Aus den angebauten Lupinen entsteht in Kooperation mit der Göttinger Kaffeerösterei Contigo eine regionale Kaffeealternative. Ich bin absoluter Kaffeeliebhaber: Warum kann Lupinenkaffee eine gute Alternative sein?

Der Kaffee ist eine regionalere Alternative mit deutlich kürzeren Transportwegen. Die Lupinenbohne enthält kein Koffein und ist somit deutlich magenfreundlicher als herkömmlicher Kaffee. Eine Tasse Kaffee am Nachmittag hat häufig einen hohen Gemütlichkeitseffekt. Warum sich also nicht mal auf einen koffeinfreien Lupinenkaffee treffen?
Die Produktion des Lupinenkaffees hat auch ökologische Vorteile: Die Lupine als Kultur erweitert unsere Fruchtfolge und ist dadurch gut für die Biodiversität. Die Pflanze wurzelt eher tief und bindet als Leguminose Stickstoff über die Knöllchenbakterien. Sie ist sozusagen eine „Boden Gut-Macherin“.  Zudem blühen die Lupinen zu einem anderen Zeitpunkt als die anderen Kulturen. Bei uns blüht immer eine Kultur auf dem Acker: erst der Wintermohn, dann die Lupine, Kichererbse, die Linsen und dann die Ackerbohne. Das bietet ausreichend Nahrungsmittel, Schutz- und Erholungsraum für Insekten, Kleintiere und letztlich auch uns Menschen.

Du erwähntest bereits, dass ihr die Kulturen natürlich auch vermarktet. Regionale Produkte haben während der Corona-Krise einen kräftigen Aufwind erfahren. Aktuell stellt sich jedoch für viele Landwirte und Direktvermarkter die Frage, wie sich dieser Trend im Verlauf des Jahrzehnts unter veränderten Rahmenbedingungen weiterentwickeln wird. Wie schätzt du die Entwicklung ein?

Um eine erfolgreiche Direktvermarktung aufzubauen braucht es fünf bis zehn Jahre. Vielfach hat man das Bild von Startups vor Augen.

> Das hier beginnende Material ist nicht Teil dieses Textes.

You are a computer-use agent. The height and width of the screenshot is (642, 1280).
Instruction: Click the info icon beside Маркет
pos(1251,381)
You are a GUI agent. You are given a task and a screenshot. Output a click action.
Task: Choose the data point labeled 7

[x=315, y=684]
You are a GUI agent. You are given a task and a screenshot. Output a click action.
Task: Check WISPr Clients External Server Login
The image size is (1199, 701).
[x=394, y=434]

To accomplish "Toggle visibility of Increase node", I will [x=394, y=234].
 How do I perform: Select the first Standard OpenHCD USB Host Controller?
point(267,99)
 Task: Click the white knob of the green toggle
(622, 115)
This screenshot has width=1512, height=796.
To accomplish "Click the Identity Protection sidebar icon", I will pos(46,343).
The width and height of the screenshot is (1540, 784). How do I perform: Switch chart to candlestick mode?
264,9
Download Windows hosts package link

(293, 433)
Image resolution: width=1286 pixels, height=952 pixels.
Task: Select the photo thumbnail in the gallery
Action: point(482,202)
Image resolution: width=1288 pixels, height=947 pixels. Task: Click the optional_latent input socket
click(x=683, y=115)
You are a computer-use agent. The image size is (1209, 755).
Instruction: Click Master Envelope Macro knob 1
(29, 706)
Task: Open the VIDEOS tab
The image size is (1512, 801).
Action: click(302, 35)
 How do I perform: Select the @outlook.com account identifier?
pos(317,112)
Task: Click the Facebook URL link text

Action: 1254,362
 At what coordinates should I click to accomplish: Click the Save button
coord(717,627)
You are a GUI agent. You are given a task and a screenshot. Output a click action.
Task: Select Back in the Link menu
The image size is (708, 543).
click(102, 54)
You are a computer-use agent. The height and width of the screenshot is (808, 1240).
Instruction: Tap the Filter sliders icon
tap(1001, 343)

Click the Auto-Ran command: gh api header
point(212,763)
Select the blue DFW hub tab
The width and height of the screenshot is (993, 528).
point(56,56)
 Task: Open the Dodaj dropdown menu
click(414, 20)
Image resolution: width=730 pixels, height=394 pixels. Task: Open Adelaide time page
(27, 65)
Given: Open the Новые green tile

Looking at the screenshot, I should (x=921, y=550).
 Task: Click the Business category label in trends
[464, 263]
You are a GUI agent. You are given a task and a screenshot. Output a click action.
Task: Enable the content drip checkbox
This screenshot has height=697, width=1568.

Ein Beispiel: Redbull. Es gibt ein Produkt, das hat wer anders produziert, Redbull selbst übernimmt nur die Vermarktung. Das gesamte Produktionsrisiko liegt beim Hersteller, Redbull hingegen hat die hohe Marge und kann die generierten Umsätze in Werbung und Marketing investieren.

So einfach ist das in der Direktvermarktung natürlich nicht. Die Margen sind viel geringer, die Produktion ist mit deutlich mehr Handarbeit und Aufwand verbunden, das gesamte Produktionsrisiko, das Risiko eines Ernteausfalls oder mangelnder Qualitäten, liegt bei mir. Die Vermarktung muss daher aus sich selbst herauswachsen. Es bringt aus meiner Sicht nichts, einmalig hohe Summen zu investieren. Die Marke muss Schritt für Schritt aufgebaut werden. Das geht nicht von heute auf morgen. Wir befinden uns also noch am Anfang.
Mit dem Aufbau der Direktvermarktung geht bei uns auch die Verkürzung der Wertschöpfungskette einher. Der Anbau findet zu 100 % hier auf unserem Betrieb statt. Anschließend lassen wir einen Teil unserer Erzeugnisse bei Partnern verarbeiten. Die Produkte vermarkten wir dann wieder selbst. Bei der Vermarktung der Produkte achten wir auf möglichst kurze Transportwege. Von daher hoffe ich, dass sich der Trend stetig weiterentwickelt und unsere Produkte und unsere Art der Landwirtschaft die Kunden auch in Zukunft überzeugen. 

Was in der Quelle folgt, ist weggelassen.